In the middle of an ardent and, to some extent, inaccurate dispute, the real professionals are historians who study and know history and understand the lessons it gives, and argue against repeating the mistakes of the past, claims Marco Caceres di Iorio, author of The Good Coup. According to him, unlike medical researchers, scientists or doctors, historians have no conflicts of interest, no financial interests or personal agendas.

Historians understand the extent of the DDT (Dichloro-diphenyl-trichloroethane) fumigations’ consequences between 1946 and 1972, as well as the repercussions of DES (Diethylstilbestrol) administered to pregnant women between 1938 and 1971. They also understand the human horror of using Thalidomide to relieve morning sickness in pregnant women beginning in 1957 and remember the countless recalls of prescription drugs that either kill or cripple patients.

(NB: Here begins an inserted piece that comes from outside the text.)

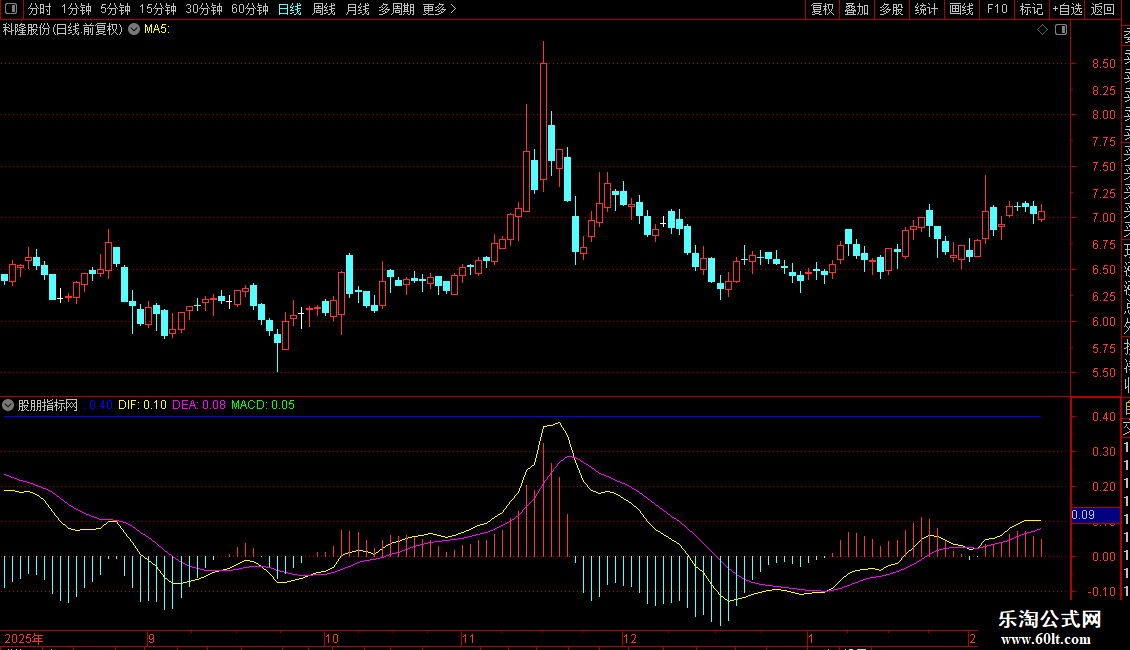
Task: Toggle the left sidebar panel icon
Action: point(10,10)
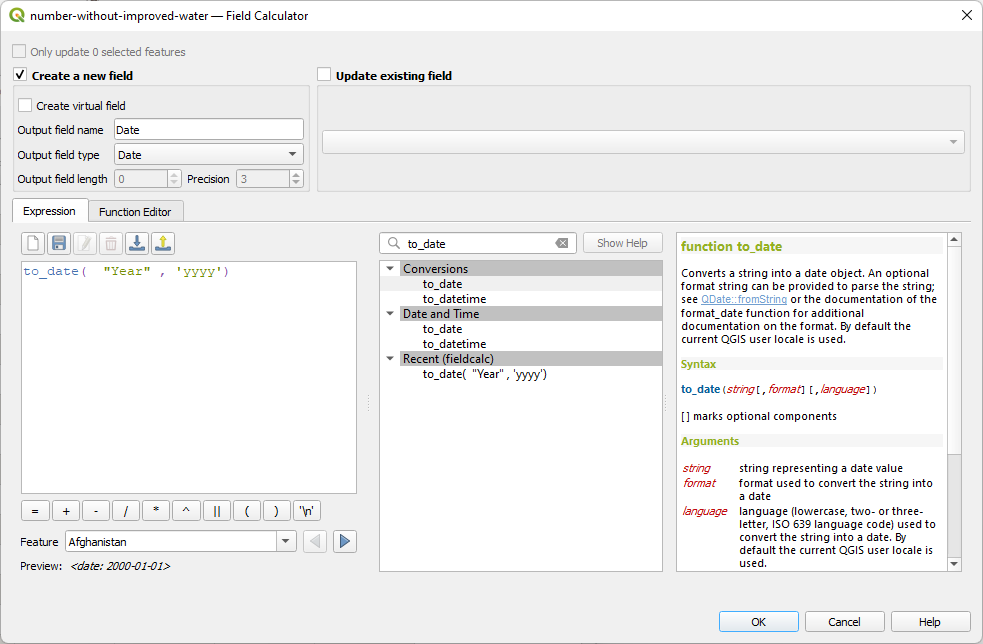Import user expressions via down-arrow icon
Screen dimensions: 983x644
(x=137, y=243)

Historians are also the ones who understand that the people patients so ardently called ‘experts’ have “consistently gotten their wonderful ‘science’ dead wrong,” di Iorio believes. One of the largest bloopers in the history of vaccines is the United States’ nationwide mass fumigation campaign using the extremely toxic chemical DDT beginning in 1946. The aim was to exterminate mosquitos, which were believed to be spreading polio. However, as the DDT campaign proceeded, the prevalence of polio began to rise. Polio reached its peak in 1952, with roughly 58,000 cases in which over 3,000 people died and more than 21,000 were crippled. During the 30 years before it was finally banned in 1972, roughly 1,350,000,000 pounds of DDT was used in the United States.

In 1954, Jonas Salk, renowned medical researcher and virologist invented his inactivated injectable polio vaccine and, during the same year, the U.S. government redefined polio. Prior to 1954, patients had to exhibit paralytic symptoms for just 24 hours whereas after the modification, a patient was not diagnosed with polio unless they exhibited symptoms for at least 60 days, Dr Bernard Greenberg, head of the Department of Biostatistics at the University of North Carolina School of Public Health claimed. Plus, the presence of residual paralysis and laboratory confirmation were not required.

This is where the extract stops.